### STUDY TEXT
---*---

We used to walk around the lakes on fine days, often reflecting ruefully on what we knew were halcyon days at Notre Dame, inevitably to be followed after graduation by the drudgery of a 9-to-5 job with meager two-week vacations. Meanwhile he honed his writing skills, writing a regular humor column for the student magazine Scholastic.

His vast reading and entertaining conversations had given him a huge repertory of favorite comical anecdotes — solid truth or wanton fantasy — including the tale of the young man who approached Mozart asking how to write a symphony. When Mozart advised starting with a few ballads before tackling something so complex as a symphony, the young man protested, “But Maestro, you were writing symphonies when you were only 10 years old.” To which Mozart replied, “Yes, but I didn’t have to ask anybody how.”

One of Bellairs’ favorite stories, beyond all doubt apocryphal, was that of the ultimate end of the imperial state crowns of Mexico, glittering remnants of the emperor Maximilian and his mad consort, Carlotta.

---*---

### ASSIGNED TASK A
In the Bellairs passage, why did the two walkers think ruefully about their days at Notre Dame?
### ASSIGNED TASK B
According to the Bellairs passage, which student magazine carried his regular humor column?
### ASSIGNED TASK C
Reproduce the portion of the Bellairs passage between "His vast reading" and "mad consort, Carlotta.", inclusive.

---*---

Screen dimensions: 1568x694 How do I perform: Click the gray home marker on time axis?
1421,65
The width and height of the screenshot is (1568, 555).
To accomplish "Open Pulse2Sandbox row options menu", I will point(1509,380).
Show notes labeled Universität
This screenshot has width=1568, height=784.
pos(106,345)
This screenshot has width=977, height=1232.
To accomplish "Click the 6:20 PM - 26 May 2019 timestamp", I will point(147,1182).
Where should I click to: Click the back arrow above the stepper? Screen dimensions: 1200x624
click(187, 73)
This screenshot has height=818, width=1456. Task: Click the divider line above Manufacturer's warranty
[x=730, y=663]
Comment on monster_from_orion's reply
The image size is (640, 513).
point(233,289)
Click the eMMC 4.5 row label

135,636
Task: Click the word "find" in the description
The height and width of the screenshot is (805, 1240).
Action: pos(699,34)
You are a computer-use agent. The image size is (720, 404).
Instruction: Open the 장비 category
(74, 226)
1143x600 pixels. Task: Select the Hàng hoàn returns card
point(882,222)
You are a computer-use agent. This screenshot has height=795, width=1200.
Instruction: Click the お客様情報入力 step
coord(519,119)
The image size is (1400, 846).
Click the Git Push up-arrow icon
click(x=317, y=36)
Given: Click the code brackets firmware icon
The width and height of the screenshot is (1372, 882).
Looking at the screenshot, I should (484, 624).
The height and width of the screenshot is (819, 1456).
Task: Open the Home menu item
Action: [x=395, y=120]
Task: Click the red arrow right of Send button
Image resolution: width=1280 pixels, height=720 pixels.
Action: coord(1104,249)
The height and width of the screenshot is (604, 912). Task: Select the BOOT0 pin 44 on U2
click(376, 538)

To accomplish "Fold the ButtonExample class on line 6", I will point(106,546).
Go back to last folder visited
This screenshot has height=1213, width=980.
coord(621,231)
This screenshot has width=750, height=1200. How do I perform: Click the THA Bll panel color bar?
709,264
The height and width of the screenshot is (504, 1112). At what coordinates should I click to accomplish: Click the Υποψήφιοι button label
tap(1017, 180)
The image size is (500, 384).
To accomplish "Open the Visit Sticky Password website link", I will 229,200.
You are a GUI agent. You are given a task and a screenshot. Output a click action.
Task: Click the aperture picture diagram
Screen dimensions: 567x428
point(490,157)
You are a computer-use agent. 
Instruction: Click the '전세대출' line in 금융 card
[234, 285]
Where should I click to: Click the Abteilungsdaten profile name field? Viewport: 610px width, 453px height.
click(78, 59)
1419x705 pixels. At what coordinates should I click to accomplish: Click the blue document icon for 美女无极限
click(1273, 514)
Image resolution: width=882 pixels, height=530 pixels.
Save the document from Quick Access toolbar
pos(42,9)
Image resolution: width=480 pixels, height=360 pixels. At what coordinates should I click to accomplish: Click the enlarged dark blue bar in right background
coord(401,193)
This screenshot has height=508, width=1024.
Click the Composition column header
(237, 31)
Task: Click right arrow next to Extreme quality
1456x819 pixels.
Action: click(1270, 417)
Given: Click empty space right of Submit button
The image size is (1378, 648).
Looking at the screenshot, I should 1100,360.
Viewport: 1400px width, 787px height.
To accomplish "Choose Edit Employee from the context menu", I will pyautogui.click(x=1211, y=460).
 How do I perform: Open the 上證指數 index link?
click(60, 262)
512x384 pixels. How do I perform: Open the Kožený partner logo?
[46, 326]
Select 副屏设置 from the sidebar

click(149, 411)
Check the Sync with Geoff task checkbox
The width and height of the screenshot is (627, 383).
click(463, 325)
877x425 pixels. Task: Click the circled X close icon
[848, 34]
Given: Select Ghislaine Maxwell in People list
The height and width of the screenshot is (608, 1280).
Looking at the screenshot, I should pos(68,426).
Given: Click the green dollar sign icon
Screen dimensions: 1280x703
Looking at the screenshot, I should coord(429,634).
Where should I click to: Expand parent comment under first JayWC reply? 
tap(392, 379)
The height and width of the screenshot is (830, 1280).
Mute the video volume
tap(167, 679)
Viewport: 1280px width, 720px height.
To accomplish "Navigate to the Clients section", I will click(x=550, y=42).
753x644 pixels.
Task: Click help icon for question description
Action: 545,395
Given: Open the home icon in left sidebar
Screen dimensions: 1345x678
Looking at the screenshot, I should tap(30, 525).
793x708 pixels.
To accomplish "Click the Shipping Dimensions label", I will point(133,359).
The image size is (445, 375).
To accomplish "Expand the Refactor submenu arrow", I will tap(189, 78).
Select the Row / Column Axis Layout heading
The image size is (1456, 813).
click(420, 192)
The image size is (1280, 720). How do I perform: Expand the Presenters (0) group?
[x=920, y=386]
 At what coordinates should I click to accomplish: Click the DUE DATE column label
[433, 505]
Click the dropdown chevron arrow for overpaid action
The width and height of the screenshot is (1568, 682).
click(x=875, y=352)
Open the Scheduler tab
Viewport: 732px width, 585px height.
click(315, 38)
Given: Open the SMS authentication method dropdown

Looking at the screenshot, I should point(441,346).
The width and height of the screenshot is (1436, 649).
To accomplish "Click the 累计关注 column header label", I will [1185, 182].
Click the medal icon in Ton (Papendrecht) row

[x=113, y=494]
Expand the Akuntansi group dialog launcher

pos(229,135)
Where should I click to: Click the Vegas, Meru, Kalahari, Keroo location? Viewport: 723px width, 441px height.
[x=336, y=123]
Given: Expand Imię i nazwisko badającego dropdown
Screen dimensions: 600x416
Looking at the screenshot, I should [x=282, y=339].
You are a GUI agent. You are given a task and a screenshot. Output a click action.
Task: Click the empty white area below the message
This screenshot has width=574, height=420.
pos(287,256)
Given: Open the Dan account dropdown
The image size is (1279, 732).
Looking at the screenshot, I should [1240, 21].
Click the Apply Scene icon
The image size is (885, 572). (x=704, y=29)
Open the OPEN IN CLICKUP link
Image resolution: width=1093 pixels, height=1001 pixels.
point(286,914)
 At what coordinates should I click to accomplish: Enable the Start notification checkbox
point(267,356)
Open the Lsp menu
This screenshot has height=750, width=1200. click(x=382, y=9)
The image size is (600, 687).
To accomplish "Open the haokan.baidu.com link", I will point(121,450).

---*---

### SOLUTION A
They knew those were halcyon days that would inevitably give way after graduation to the drudgery of a 9-to-5 job with meager two-week vacations.

### SOLUTION B
Scholastic.

### SOLUTION C
His vast reading and entertaining conversations had given him a huge repertory of favorite comical anecdotes — solid truth or wanton fantasy — including the tale of the young man who approached Mozart asking how to write a symphony. When Mozart advised starting with a few ballads before tackling something so complex as a symphony, the young man protested, “But Maestro, you were writing symphonies when you were only 10 years old.” To which Mozart replied, “Yes, but I didn’t have to ask anybody how.”

One of Bellairs’ favorite stories, beyond all doubt apocryphal, was that of the ultimate end of the imperial state crowns of Mexico, glittering remnants of the emperor Maximilian and his mad consort, Carlotta.